(YOUR TASK) Write out the data again in full, exactly as it reads.

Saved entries
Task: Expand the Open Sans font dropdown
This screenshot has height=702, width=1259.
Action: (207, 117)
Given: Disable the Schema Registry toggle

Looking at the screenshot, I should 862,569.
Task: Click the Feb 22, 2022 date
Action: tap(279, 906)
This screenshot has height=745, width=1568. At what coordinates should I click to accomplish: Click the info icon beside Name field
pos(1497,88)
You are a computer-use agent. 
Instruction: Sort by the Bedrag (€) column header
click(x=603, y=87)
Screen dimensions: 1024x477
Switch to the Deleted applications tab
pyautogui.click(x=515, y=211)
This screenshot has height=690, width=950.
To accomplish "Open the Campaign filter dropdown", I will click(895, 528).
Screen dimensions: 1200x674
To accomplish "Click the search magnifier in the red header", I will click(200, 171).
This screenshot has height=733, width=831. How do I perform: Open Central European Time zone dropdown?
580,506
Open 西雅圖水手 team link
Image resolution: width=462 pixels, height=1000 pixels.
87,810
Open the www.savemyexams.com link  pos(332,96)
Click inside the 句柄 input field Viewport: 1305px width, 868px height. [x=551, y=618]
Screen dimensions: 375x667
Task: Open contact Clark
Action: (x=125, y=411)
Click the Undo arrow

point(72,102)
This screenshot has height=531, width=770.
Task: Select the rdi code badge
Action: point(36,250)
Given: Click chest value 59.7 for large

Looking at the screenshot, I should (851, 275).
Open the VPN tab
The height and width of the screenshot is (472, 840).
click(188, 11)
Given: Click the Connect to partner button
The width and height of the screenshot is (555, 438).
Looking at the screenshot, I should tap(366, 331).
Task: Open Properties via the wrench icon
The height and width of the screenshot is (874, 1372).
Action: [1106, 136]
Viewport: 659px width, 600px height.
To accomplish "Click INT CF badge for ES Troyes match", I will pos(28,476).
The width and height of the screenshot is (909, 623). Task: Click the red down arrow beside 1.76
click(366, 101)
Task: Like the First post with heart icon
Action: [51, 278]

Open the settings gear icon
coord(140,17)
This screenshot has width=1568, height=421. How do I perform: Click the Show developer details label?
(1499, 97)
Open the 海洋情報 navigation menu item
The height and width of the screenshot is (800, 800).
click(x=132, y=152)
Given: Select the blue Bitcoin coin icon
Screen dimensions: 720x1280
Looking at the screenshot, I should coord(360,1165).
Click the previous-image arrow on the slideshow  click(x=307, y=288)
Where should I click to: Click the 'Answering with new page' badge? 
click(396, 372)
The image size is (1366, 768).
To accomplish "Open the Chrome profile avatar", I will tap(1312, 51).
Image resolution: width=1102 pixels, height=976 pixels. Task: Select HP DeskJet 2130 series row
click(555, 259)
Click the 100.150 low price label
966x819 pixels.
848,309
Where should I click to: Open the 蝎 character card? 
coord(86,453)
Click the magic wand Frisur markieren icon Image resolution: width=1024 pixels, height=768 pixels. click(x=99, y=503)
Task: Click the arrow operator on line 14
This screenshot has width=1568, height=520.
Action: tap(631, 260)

(RESULT OF THE EXERCISE)
Task: Expand the Open Sans font dropdown
This screenshot has height=702, width=1259.
Action: (207, 117)
Given: Disable the Schema Registry toggle

Looking at the screenshot, I should 862,569.
Task: Click the Feb 22, 2022 date
Action: tap(279, 906)
This screenshot has height=745, width=1568. At what coordinates should I click to accomplish: Click the info icon beside Name field
pos(1497,88)
You are a computer-use agent. 
Instruction: Sort by the Bedrag (€) column header
click(x=603, y=87)
Screen dimensions: 1024x477
Switch to the Deleted applications tab
pyautogui.click(x=515, y=211)
This screenshot has height=690, width=950.
To accomplish "Open the Campaign filter dropdown", I will click(895, 528).
Screen dimensions: 1200x674
To accomplish "Click the search magnifier in the red header", I will click(200, 171).
This screenshot has height=733, width=831. How do I perform: Open Central European Time zone dropdown?
580,506
Open 西雅圖水手 team link
Image resolution: width=462 pixels, height=1000 pixels.
87,810
Open the www.savemyexams.com link  pos(332,96)
Click inside the 句柄 input field Viewport: 1305px width, 868px height. [x=551, y=618]
Screen dimensions: 375x667
Task: Open contact Clark
Action: (x=125, y=411)
Click the Undo arrow

point(72,102)
This screenshot has height=531, width=770.
Task: Select the rdi code badge
Action: point(36,250)
Given: Click chest value 59.7 for large

Looking at the screenshot, I should (851, 275).
Open the VPN tab
The height and width of the screenshot is (472, 840).
click(188, 11)
Given: Click the Connect to partner button
The width and height of the screenshot is (555, 438).
Looking at the screenshot, I should tap(366, 331).
Task: Open Properties via the wrench icon
The height and width of the screenshot is (874, 1372).
Action: [1106, 136]
Viewport: 659px width, 600px height.
To accomplish "Click INT CF badge for ES Troyes match", I will pos(28,476).
The width and height of the screenshot is (909, 623). Task: Click the red down arrow beside 1.76
click(366, 101)
Task: Like the First post with heart icon
Action: [51, 278]

Open the settings gear icon
coord(140,17)
This screenshot has width=1568, height=421. How do I perform: Click the Show developer details label?
(1499, 97)
Open the 海洋情報 navigation menu item
The height and width of the screenshot is (800, 800).
click(x=132, y=152)
Given: Select the blue Bitcoin coin icon
Screen dimensions: 720x1280
Looking at the screenshot, I should coord(360,1165).
Click the previous-image arrow on the slideshow  click(x=307, y=288)
Where should I click to: Click the 'Answering with new page' badge? 
click(396, 372)
The image size is (1366, 768).
To accomplish "Open the Chrome profile avatar", I will tap(1312, 51).
Image resolution: width=1102 pixels, height=976 pixels. Task: Select HP DeskJet 2130 series row
click(555, 259)
Click the 100.150 low price label
966x819 pixels.
848,309
Where should I click to: Open the 蝎 character card? 
coord(86,453)
Click the magic wand Frisur markieren icon Image resolution: width=1024 pixels, height=768 pixels. click(x=99, y=503)
Task: Click the arrow operator on line 14
This screenshot has width=1568, height=520.
Action: tap(631, 260)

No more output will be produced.